Thunder è stato un gruppo londinese di blues-rock classico settantiano, profondamente ispirato dalla cordata Cream/Led Zeppelin/Free/Bad Company/Whitesnake che ha marchiato a fuoco la stagione più feconda del British Blues, dalla quale questo quintetto ha inteso pescare senza remore stilemi e soluzioni musicali, senza preoccuparsi troppo di essere originale preferendo piuttosto curare compattezza, energia, freschezza, entusiasmo, equilibrio, grinta, potenza, divertimento e feeling.

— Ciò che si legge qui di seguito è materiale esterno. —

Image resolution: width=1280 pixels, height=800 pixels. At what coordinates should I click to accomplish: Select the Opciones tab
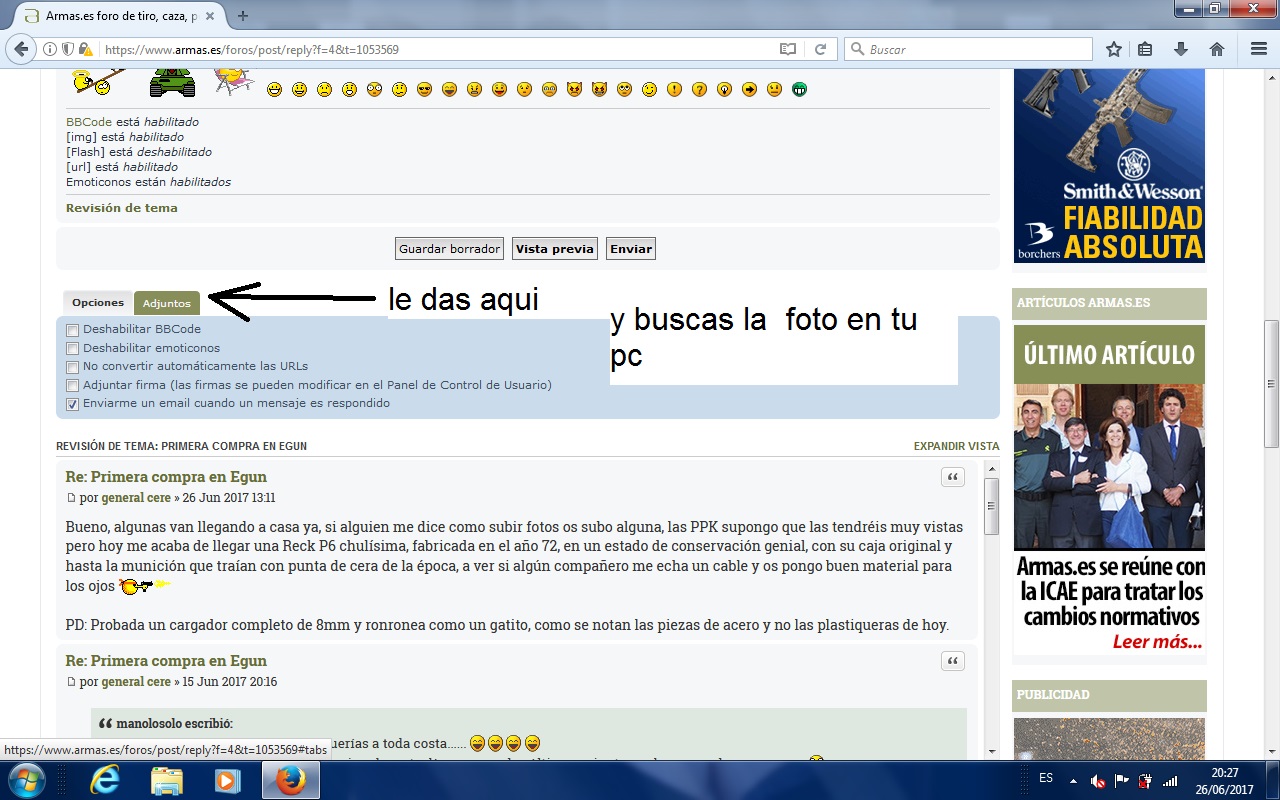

Non hanno in altre parole inventato niente, ma hanno messo insieme (a mio gusto) grandi ed esemplari dischi e rivelato cospicue doti personali in materia di prestazione vocale (a merito del frontman Danny Bowes), di lucidità ed efficienza compositiva (ad onore del chitarrista Luke Morley), di tonitruanza strumentale unita a simpatia e comunicativa (appannaggio del batterista/umorista Gary James, effigiato in copertina travestito da direttore d'orchestra) e per ultimo pure un sensazionale rendimento negli show dal vivo, spumeggianti e trascinanti.

Il tutto senza tirarsela minimamente, badando al sodo, alla musica e dandoci dentro di brutto con dischi e concerti per venti lunghi, generosi anni, prima di gettare la spugna nel 2009 e disperdersi in altri progetti (salvo ripensarci... le ultime notizie danno per già fissato un nuovo tour di concerti per questa estate).

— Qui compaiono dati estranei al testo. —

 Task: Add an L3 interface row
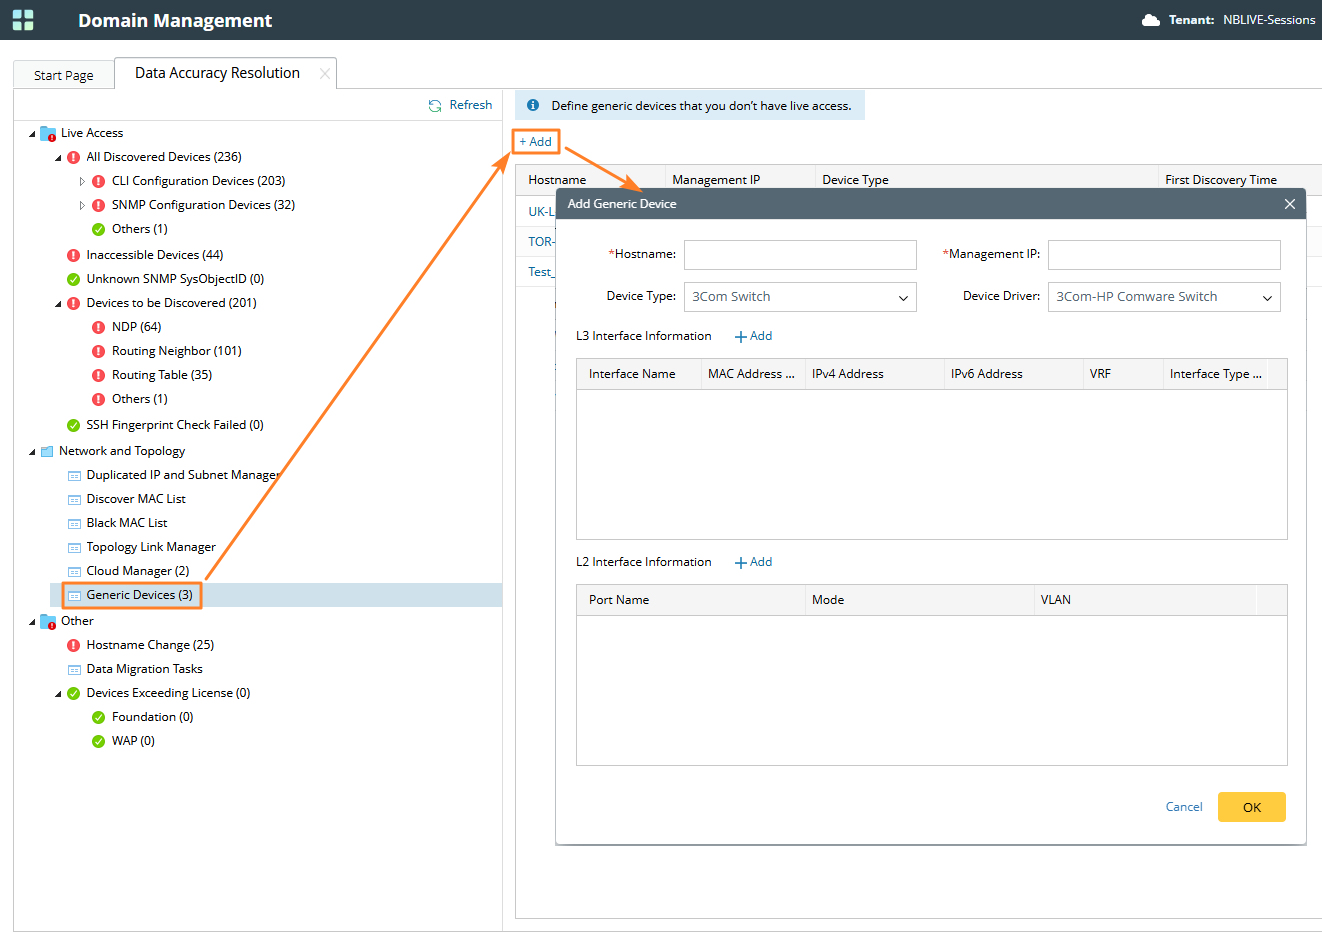click(753, 336)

Il disco in questione rappresenta il loro esordio, datato 1989, sulla scena rock al tempo intasata di AOR e di class metal, i cui eccessivi e tamarri parrucconi ossigenati e i sempre più inespressivi assoli di chitarra a mitraglia fornivano ragioni sempre più plausibili ai detrattori. Al contempo la scena grunge, destinata a soppiantare fuseaux e pose da stallone di lì a qualche anno, scorreva ancora nell'ignoto underground.

I Thunder allora se ne uscirono con questo bel platter di hard rock tradizionale, schietto e diretto, strasentito ma brillante e contagioso: l'Inghilterra sembrava al tempo non aspettare altro, ci si buttò a pesce e "Back Street Symphony" finì per smerciare più di due milioni di copie tra patria e resto del mondo, rimanendo il più grande successo in carriera.

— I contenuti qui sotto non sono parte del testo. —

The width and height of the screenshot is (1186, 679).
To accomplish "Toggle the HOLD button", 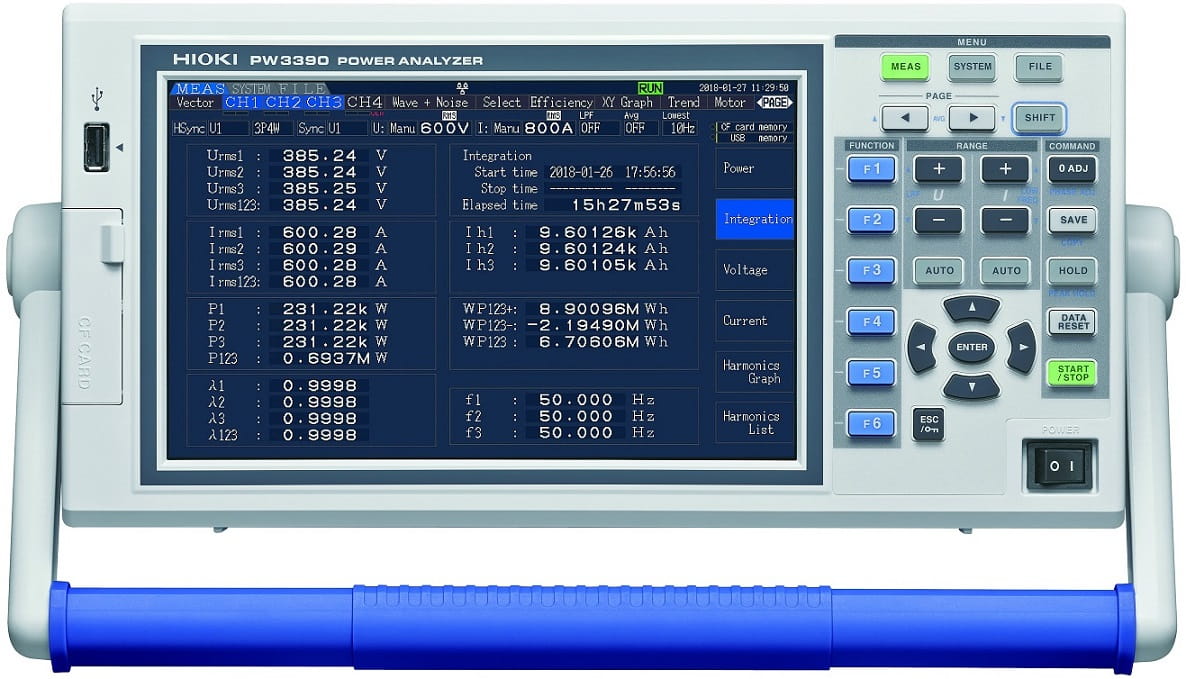I will pos(1071,271).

La mia opinione è che i dischi che lo hanno seguito siano ancora migliori: qui la personalità del gruppo (come già detto non certo debordante di suo, stante la tendenza derivativa) si sta ancora formando, un certo tipo di suono Thunder (che vi sarà eccome, anche se probabilmente bisogna essere degli appassionati del genere per "isolarlo") deve ancora focalizzarsi, la produzione migliorare. Resta il fatto che questo è di gran lunga l'album più conosciuto del quintetto, come molto spesso accade alle opere prime.

I brani più affermati, assurti a classici per i fans della formazione e quasi sempre riproposti dal vivo, sono in ordine di apparizione "Dirty Love", poi la title-track e soprattutto "Love Walked in", tutti rocckaccioni senza fronzoli, per i primi due dei quali il compositore unico Morley si fa aiutare dal produttore del disco Andy Taylor... proprio lui, il chitarrista dei Duran Duran, un rocchettaro lungamente prestato alla scena fighetta new-romantic ma che appena ha potuto si è mosso, con molta meno celebrità ma più intima soddisfazione, nell'ambito dell'hard rock classico.

Ultra conservatrice pure la scelta dell'unica cover dell'album: la classicissima "Gimme Some Lovin'" di Steve Winwood e compagni dello Spencer Davis Group. Danny Bowes, col suo stupendo timbro a là Paul Rodgers, la reinterpreta da par suo, la sezione ritmica la appesantisce adeguandola al genere ed agli intenti della formazione, Morley e l'altro chitarrista Ben Matthews (anche organista) picchiano sicuri su Gibson e Hammond.

Per chi ha, dopo attenta osservazione oppure istintivamente, espresso il suo "No grazie, non fumo" a parecchi o forse tutti gli sviluppi della scena musicale fra anni novanta e duemila (grunge, indie, post-rock, rap, industrial, techno, nu-metal, alternative, brit-pop...) immergersi nell'onesto e vigoroso rock classico bluesato dei Thunder dovrebbe essere un toccasana.